1. $G(n,p_2)$ has property $P$ with the same probability as the union $G(n,p_1) \cup G(n,p_0)$, assuming $G(n,p_1)$ and $G(n,p_0)$ are chosen independently.
2. If $G(n,p_1) \cup G(n,p_0)$ has property $P$, then in particular both $G(n,p_1)$ and $G(n,p_0)$ have property $P$.

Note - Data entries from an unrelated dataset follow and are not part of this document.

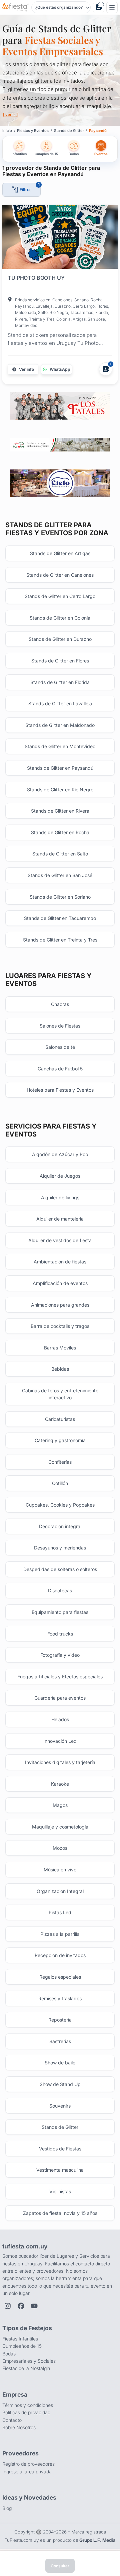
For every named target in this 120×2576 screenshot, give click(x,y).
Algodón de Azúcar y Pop (60, 1154)
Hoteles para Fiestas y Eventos (60, 1090)
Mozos (60, 1848)
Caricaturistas (60, 1419)
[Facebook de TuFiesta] (21, 2306)
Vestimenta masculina (60, 2170)
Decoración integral (60, 1526)
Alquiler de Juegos (60, 1176)
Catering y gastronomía (60, 1440)
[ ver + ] (10, 114)
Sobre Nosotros (19, 2427)
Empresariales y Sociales (29, 2361)
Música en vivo (60, 1869)
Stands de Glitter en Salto (60, 853)
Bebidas (60, 1369)
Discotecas (60, 1590)
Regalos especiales (60, 1977)
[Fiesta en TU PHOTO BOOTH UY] (60, 238)
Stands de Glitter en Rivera (60, 811)
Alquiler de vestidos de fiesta (60, 1240)
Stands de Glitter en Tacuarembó (60, 918)
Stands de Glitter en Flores (60, 660)
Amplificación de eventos (60, 1283)
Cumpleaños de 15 (22, 2346)
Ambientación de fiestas (60, 1261)
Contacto (12, 2420)
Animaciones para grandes (60, 1305)
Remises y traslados (60, 1998)
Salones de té (60, 1047)
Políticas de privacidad (26, 2412)
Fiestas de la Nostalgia (26, 2368)
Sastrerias (60, 2041)
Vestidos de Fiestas (60, 2148)
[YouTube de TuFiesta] (34, 2306)
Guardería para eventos (60, 1698)
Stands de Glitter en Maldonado (60, 725)
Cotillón (60, 1483)
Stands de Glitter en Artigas (60, 553)
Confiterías (60, 1462)
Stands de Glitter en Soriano (60, 897)
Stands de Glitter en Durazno (60, 639)
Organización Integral (60, 1891)
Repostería (60, 2020)
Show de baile (60, 2062)
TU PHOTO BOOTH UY (36, 277)
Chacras (60, 1004)
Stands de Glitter (60, 2127)
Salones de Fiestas (60, 1026)
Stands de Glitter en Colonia (60, 618)
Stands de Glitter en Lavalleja (60, 703)
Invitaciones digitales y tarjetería (60, 1762)
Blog (7, 2508)
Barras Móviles (60, 1347)
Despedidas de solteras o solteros (60, 1569)
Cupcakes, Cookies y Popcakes (60, 1505)
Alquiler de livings (60, 1197)
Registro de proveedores (28, 2464)
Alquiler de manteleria (60, 1219)
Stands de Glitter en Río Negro (60, 789)
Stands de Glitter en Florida (60, 682)
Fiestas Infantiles (20, 2338)
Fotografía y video (60, 1655)
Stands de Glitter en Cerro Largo (60, 596)
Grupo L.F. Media (97, 2540)
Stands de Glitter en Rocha (60, 832)
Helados (60, 1719)
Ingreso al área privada (27, 2471)
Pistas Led (60, 1912)
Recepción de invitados (60, 1955)
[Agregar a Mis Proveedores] (105, 369)
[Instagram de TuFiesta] (7, 2306)
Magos (60, 1805)
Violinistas (60, 2191)
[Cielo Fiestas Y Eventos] (60, 483)
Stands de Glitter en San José (60, 875)
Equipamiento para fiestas (60, 1612)
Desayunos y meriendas (60, 1547)
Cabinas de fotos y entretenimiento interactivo (60, 1394)
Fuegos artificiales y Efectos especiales (60, 1676)
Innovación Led (60, 1741)
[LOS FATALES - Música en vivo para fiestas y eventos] (60, 406)
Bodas (9, 2353)
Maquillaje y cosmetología (60, 1827)
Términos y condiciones (27, 2405)
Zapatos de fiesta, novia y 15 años (60, 2213)
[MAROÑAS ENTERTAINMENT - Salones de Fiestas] (60, 444)
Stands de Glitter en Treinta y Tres (60, 939)
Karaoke (60, 1784)
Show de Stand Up (60, 2084)
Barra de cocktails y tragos (60, 1326)
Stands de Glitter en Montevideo (60, 746)
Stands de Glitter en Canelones (60, 575)
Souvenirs (60, 2106)
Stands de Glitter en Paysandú (60, 768)
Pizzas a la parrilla (60, 1934)
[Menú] (111, 7)
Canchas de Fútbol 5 (60, 1068)
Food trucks (60, 1633)
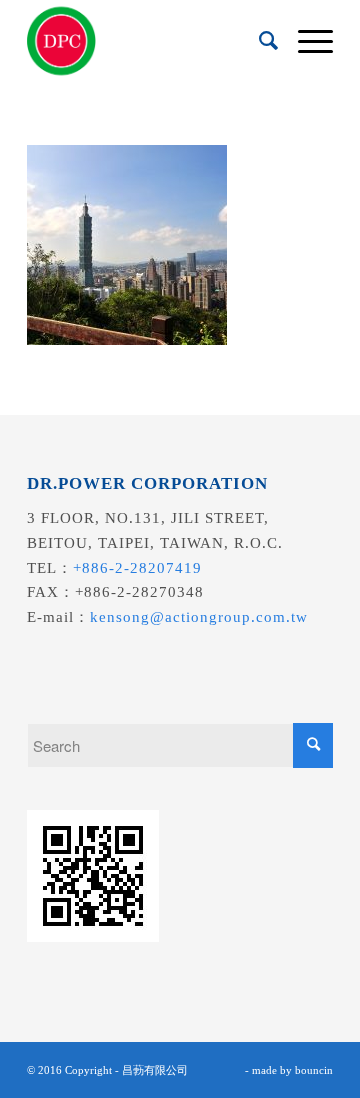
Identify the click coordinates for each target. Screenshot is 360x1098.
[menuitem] (258, 41)
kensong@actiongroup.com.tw (199, 617)
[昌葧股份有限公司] (149, 41)
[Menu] (305, 41)
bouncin (314, 1070)
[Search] (258, 41)
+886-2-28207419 (137, 568)
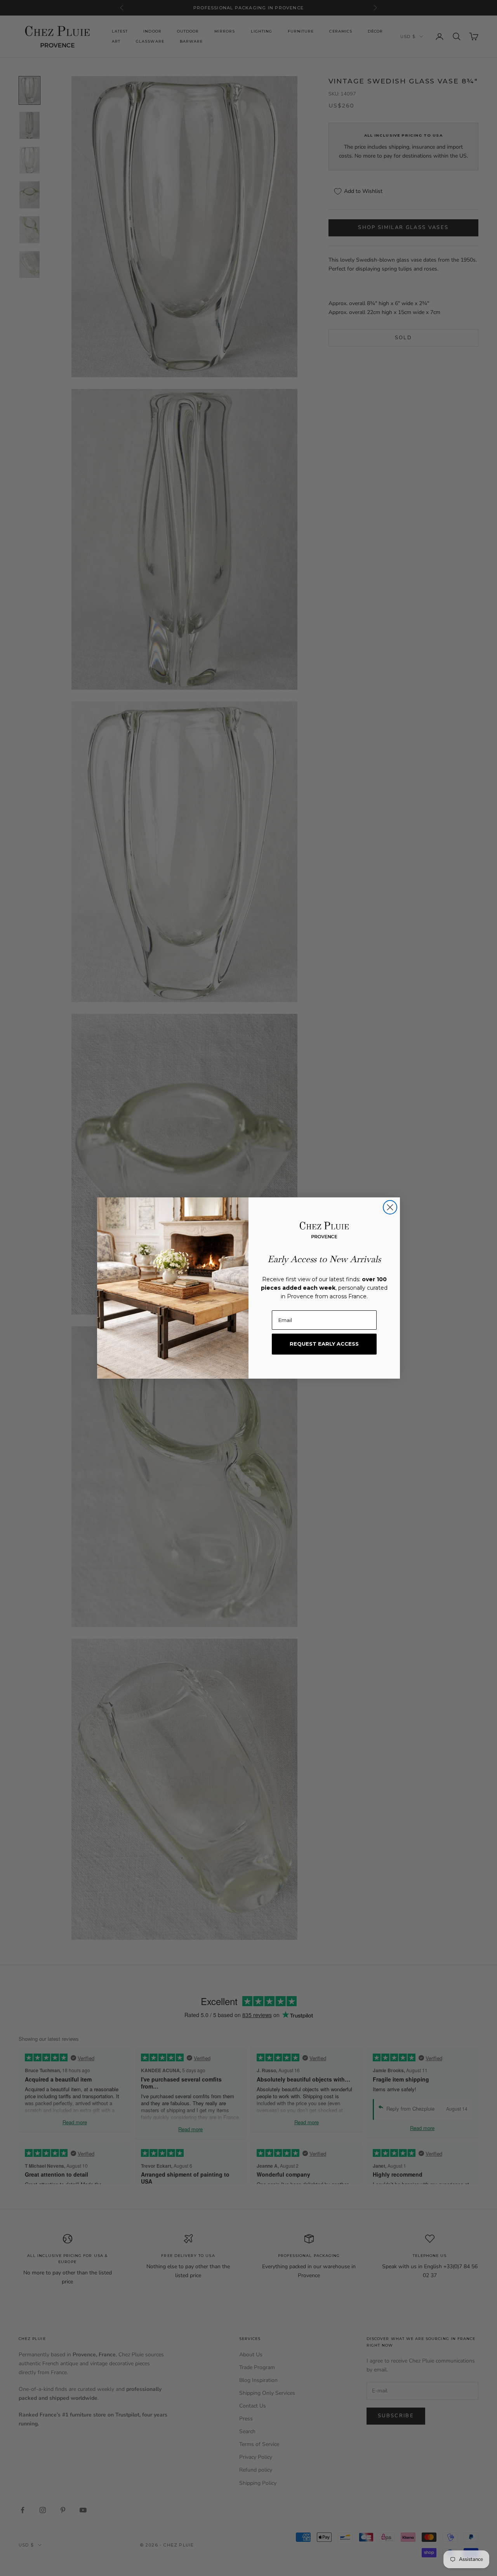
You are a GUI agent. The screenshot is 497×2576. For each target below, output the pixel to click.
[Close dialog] (390, 1207)
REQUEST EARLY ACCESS (324, 1344)
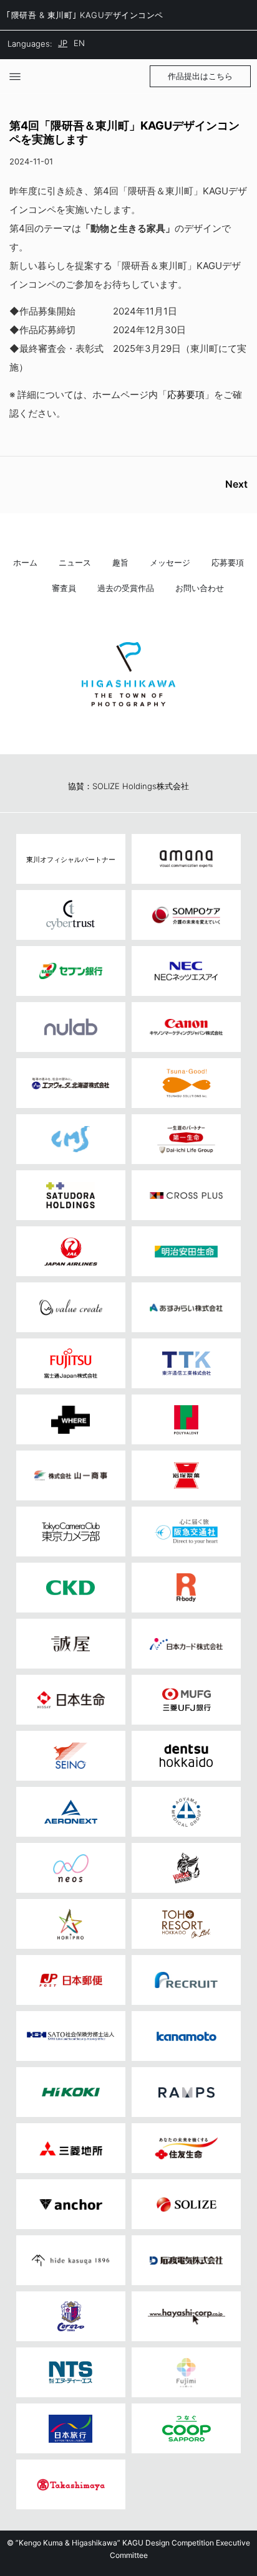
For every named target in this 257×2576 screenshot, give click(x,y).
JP (62, 43)
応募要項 (186, 394)
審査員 (64, 588)
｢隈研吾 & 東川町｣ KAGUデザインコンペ (84, 15)
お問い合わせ (199, 588)
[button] (200, 76)
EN (79, 43)
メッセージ (170, 562)
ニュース (75, 562)
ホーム (25, 562)
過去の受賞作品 (125, 588)
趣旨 (120, 562)
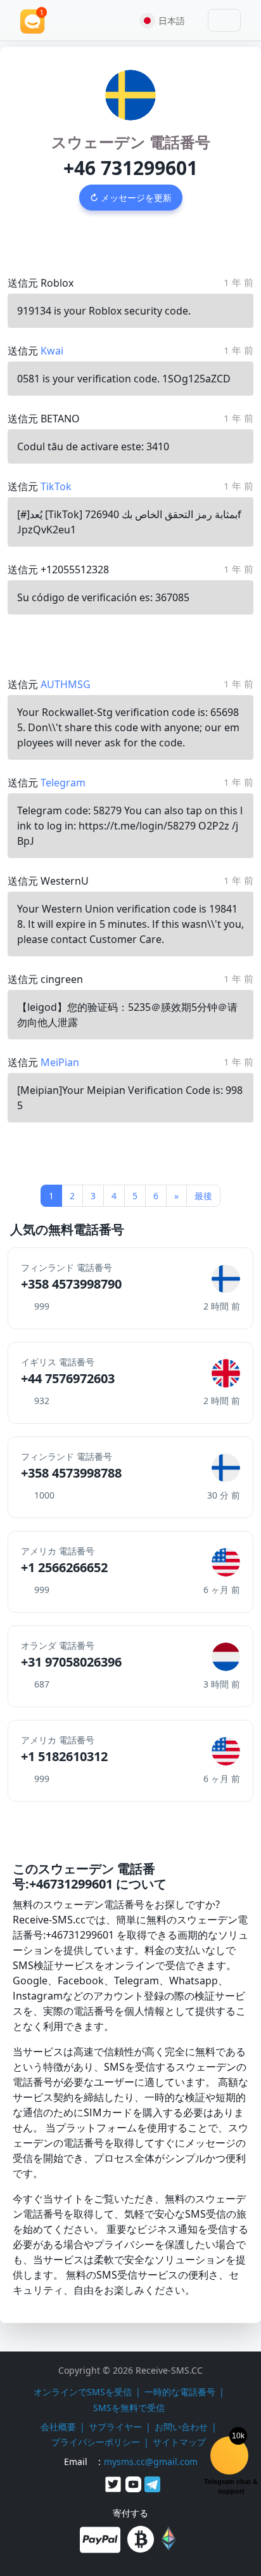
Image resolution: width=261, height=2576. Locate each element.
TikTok (56, 486)
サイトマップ (179, 2442)
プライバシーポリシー (95, 2442)
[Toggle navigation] (224, 20)
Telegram (63, 783)
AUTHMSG (66, 684)
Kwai (52, 351)
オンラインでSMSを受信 (83, 2392)
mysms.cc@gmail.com (151, 2462)
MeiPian (60, 1062)
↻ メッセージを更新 (131, 198)
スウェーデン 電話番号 (130, 141)
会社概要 (58, 2427)
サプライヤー (115, 2427)
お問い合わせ (181, 2427)
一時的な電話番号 (179, 2392)
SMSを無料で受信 (129, 2408)
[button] (167, 20)
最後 (203, 1196)
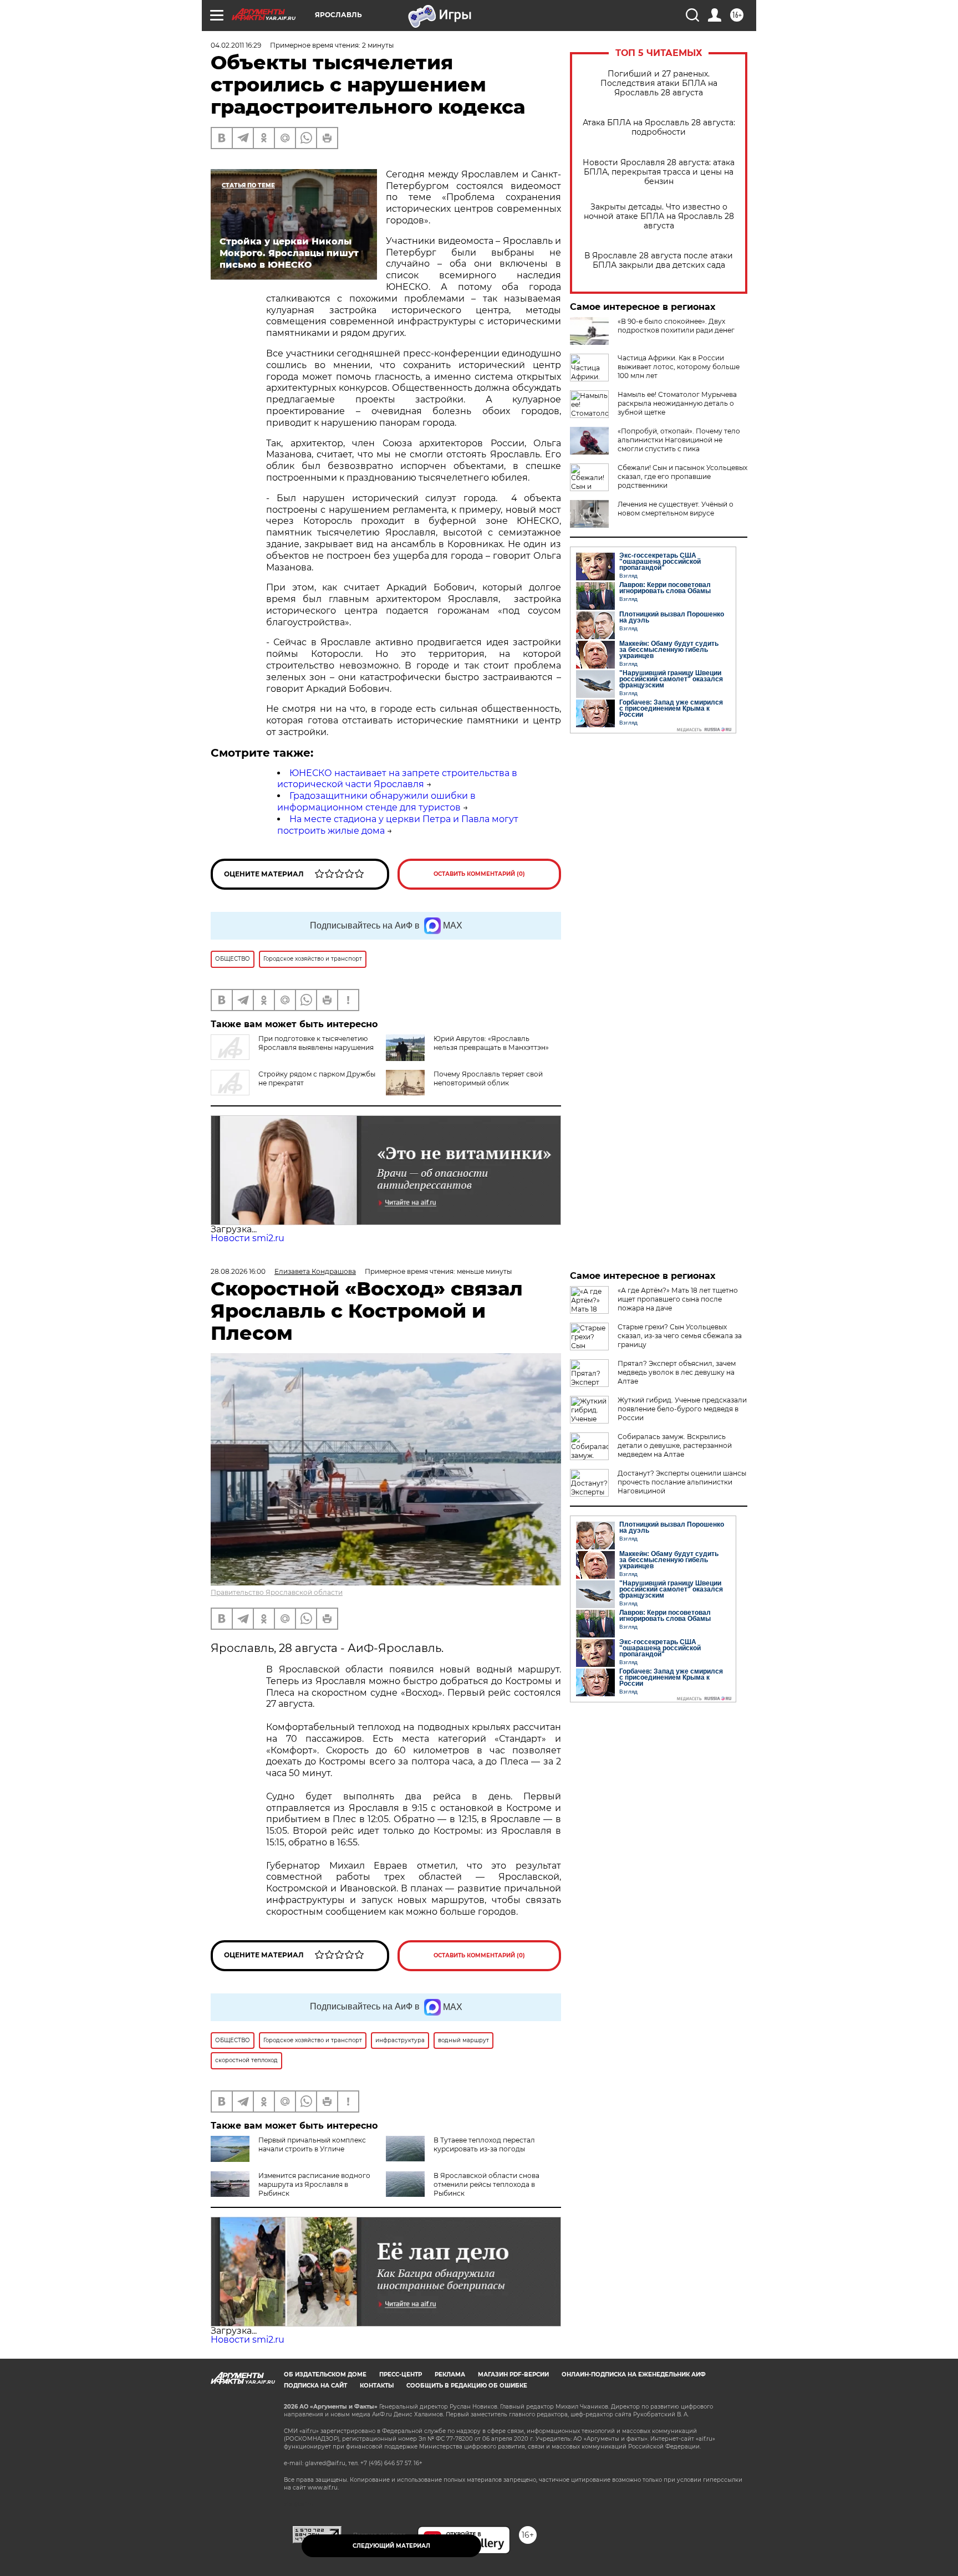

3. The probability that $G(n,p_1)$ and $G(n,p_0)$ both have property $P$ is the product $$\mathbb P[G(n,p_1) \text{ has }P] \cdot \mathbb P[G(n,p_0) \text{ has }P].$$

Therefore \begin{align} \mathbb P[G(n,p_2) \text{ has }P] &= \mathbb P[G(n,p_1) \cup G(n,p_0) \text{ has }P] \\ &\le \mathbb P[G(n,p_1) \text{ has }P] \cdot \mathbb P[G(n,p_0) \text{ has }P]. \end{align} We get an inequality because we're passing from a statement "$G(n,p_1) \cup G(n,p_0)$ has property $P$" to a consequence of that statement "both $G(n,p_1)$ and $G(n,p_0)$ have property $P$", but the consequence could also happen if the original statement does not.

Finally, $\mathbb P[G(n,p_1) \text{ has }P] \cdot \mathbb P[G(n,p_0) \text{ has }P] \le \mathbb P[G(n,p_1) \text{ has }P]$ because $\mathbb P[G(n,p_0) \text{ has }P] \le 1$, giving us the final conclusion we wanted.